The aim of this study is to evaluate these programs collectively with respect to outcomes of new venture growth, wealth creation, and upward economic mobility in these communities. Specifically, this study seeks to understand and explore the impact of these programs on low- to moderate-income entrepreneurs in these communities and discover best practices in urban entrepreneurial development and wealth creation. Since the primary thrust of entrepreneurship is value creation, the goal of this study is to examine how entrepreneurship can catalyze upward economic mobility among low- to moderate-income individuals in an urban environment.
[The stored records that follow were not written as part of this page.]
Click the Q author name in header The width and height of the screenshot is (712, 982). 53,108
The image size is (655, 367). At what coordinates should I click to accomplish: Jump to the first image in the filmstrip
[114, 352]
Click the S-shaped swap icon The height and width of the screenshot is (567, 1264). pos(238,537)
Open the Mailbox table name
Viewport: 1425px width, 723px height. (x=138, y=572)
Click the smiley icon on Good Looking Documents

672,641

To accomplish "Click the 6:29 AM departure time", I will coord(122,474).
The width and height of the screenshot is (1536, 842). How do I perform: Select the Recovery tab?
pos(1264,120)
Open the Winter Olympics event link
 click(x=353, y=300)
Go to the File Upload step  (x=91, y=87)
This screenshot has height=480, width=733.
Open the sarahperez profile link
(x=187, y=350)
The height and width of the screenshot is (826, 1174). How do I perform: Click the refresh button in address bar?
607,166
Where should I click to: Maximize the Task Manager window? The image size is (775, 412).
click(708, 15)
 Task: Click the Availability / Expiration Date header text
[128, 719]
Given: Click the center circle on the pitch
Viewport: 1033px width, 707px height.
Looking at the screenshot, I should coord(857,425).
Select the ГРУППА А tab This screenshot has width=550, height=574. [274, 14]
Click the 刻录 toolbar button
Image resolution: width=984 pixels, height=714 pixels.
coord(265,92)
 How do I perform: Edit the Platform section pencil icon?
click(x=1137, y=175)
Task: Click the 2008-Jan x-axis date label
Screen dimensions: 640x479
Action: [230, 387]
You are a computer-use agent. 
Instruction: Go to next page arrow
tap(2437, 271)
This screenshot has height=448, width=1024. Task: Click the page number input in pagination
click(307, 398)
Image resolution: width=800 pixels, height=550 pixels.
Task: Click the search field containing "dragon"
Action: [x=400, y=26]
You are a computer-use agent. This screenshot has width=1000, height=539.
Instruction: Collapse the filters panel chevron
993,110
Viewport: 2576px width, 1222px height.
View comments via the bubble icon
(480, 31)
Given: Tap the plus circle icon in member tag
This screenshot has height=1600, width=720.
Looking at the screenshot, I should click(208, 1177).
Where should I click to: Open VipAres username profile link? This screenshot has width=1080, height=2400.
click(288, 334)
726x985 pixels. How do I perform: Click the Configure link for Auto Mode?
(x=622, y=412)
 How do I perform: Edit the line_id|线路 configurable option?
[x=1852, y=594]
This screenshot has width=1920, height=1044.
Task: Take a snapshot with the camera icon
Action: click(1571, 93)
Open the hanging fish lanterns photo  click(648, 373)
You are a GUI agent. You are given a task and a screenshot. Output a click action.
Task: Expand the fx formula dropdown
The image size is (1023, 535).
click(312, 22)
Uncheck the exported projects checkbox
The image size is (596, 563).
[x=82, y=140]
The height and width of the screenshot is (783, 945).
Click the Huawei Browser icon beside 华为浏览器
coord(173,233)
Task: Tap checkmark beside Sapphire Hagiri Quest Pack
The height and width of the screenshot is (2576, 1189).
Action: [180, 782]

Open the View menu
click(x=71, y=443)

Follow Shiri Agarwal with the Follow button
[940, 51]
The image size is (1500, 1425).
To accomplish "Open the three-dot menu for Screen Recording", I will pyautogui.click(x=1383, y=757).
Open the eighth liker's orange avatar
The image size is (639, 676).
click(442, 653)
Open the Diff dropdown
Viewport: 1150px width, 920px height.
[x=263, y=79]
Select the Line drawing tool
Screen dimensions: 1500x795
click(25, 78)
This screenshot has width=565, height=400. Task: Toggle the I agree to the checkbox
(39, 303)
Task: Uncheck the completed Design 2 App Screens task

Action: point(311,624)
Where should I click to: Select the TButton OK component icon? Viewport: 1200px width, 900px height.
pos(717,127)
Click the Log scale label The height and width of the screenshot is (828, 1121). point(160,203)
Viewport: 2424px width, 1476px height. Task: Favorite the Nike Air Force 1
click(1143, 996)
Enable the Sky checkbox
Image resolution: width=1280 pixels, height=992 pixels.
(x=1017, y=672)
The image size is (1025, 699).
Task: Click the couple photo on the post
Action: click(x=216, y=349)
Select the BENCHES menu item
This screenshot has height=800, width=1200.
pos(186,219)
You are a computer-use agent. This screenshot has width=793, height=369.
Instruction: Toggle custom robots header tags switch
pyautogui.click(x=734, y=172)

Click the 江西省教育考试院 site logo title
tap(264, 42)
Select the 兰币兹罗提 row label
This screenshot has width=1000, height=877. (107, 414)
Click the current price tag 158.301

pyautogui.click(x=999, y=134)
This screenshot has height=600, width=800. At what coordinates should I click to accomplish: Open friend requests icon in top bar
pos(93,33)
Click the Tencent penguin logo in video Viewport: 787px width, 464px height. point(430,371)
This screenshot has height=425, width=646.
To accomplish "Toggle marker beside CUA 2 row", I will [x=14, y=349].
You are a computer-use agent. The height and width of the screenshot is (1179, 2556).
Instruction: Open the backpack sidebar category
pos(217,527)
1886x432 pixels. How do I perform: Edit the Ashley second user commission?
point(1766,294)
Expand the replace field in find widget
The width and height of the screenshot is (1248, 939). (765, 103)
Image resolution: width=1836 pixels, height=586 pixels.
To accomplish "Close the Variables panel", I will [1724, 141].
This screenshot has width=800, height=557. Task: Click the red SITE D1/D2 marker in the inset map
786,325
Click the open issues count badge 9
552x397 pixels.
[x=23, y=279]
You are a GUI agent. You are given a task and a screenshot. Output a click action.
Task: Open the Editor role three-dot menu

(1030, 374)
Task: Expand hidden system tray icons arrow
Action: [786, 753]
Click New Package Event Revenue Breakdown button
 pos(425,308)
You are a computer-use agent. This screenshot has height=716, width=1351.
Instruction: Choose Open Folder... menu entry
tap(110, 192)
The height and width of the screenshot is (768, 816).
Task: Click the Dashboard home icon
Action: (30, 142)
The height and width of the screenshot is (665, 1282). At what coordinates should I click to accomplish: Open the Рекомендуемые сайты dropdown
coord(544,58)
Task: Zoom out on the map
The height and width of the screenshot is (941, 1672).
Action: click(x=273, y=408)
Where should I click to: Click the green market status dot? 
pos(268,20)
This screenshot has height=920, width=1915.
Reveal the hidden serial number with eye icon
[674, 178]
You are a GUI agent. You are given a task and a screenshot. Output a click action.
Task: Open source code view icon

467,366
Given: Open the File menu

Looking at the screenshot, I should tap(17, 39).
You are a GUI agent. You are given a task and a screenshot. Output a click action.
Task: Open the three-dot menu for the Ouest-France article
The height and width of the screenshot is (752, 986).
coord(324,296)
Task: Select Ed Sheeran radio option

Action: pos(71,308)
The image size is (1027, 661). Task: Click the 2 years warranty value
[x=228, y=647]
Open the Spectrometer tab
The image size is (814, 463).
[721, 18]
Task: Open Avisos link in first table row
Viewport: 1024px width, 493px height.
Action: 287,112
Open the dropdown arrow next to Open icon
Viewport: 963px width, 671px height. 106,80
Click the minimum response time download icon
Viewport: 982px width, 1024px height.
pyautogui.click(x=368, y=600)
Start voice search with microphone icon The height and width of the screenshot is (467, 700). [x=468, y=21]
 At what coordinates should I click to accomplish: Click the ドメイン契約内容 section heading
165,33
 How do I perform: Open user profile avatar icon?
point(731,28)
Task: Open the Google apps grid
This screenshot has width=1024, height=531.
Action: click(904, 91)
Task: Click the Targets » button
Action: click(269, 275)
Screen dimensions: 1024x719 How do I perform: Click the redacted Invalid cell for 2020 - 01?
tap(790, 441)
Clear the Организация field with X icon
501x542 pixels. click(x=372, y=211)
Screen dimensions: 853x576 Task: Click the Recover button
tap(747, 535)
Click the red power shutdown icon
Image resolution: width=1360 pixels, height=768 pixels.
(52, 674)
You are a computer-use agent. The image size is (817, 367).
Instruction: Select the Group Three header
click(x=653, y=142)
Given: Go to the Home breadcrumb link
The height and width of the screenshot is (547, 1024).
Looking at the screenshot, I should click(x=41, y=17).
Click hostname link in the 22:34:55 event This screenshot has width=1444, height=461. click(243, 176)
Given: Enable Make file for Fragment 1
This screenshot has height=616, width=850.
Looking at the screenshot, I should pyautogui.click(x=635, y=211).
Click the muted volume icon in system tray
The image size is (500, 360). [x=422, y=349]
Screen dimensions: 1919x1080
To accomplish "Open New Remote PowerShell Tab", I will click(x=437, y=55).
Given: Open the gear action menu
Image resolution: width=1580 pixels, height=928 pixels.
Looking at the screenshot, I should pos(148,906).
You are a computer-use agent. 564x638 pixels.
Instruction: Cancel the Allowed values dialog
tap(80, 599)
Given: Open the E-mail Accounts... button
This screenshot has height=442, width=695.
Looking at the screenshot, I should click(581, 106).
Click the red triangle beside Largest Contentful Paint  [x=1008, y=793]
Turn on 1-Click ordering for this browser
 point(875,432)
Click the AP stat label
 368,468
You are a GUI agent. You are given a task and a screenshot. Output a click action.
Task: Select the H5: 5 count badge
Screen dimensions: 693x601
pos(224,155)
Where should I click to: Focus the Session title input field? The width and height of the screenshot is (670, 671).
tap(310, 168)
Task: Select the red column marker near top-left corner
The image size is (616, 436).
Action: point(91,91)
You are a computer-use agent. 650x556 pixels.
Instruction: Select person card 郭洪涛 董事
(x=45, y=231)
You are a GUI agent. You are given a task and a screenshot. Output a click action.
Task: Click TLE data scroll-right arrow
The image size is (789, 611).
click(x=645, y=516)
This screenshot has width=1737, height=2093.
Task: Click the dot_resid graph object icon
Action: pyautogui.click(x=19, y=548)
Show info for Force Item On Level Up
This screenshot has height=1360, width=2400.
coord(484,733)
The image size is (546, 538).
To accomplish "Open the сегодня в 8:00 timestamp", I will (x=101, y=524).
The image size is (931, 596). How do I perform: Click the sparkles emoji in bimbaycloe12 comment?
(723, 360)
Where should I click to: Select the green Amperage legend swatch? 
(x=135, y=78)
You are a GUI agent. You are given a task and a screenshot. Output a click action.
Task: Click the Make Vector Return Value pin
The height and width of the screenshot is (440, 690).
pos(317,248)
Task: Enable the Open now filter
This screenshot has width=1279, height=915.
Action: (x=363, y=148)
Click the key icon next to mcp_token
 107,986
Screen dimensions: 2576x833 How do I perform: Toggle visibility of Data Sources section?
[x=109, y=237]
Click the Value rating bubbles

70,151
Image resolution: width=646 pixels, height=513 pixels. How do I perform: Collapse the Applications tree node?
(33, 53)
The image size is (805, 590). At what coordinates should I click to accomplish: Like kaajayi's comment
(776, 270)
Marcus D. Harris, University of Michigan-Dearborn College of Business
Michael Gordon, Stephen M. Ross School of Business at the University of Michigan
Nicole Farmer, Grand Innovation
April Boyle, Build Institute
Jacquise Purifoy, Build Institute
Crystal J. Scott, University of Michigan-Dearborn College of Business
Jeffrey Robinson, Rutgers Business School

 

The Detroit URC is a partnership of representatives from the Detroit Health Department, Henry Ford Health System, eight community-based organizations (CBOs) in Detroit, and faculty members from the U-M Schools of Public Health, Social Work, and Nursing. The CBOs are: the Community Health and Social Services Center, Inc.; Detroit Hispanic Development Corporation; Detroiters Working for Environmental Justice; Eastside Community Network; Friends of Parkside; Institute for Population Health; Latino Family Services; and Neighborhood Service Organization.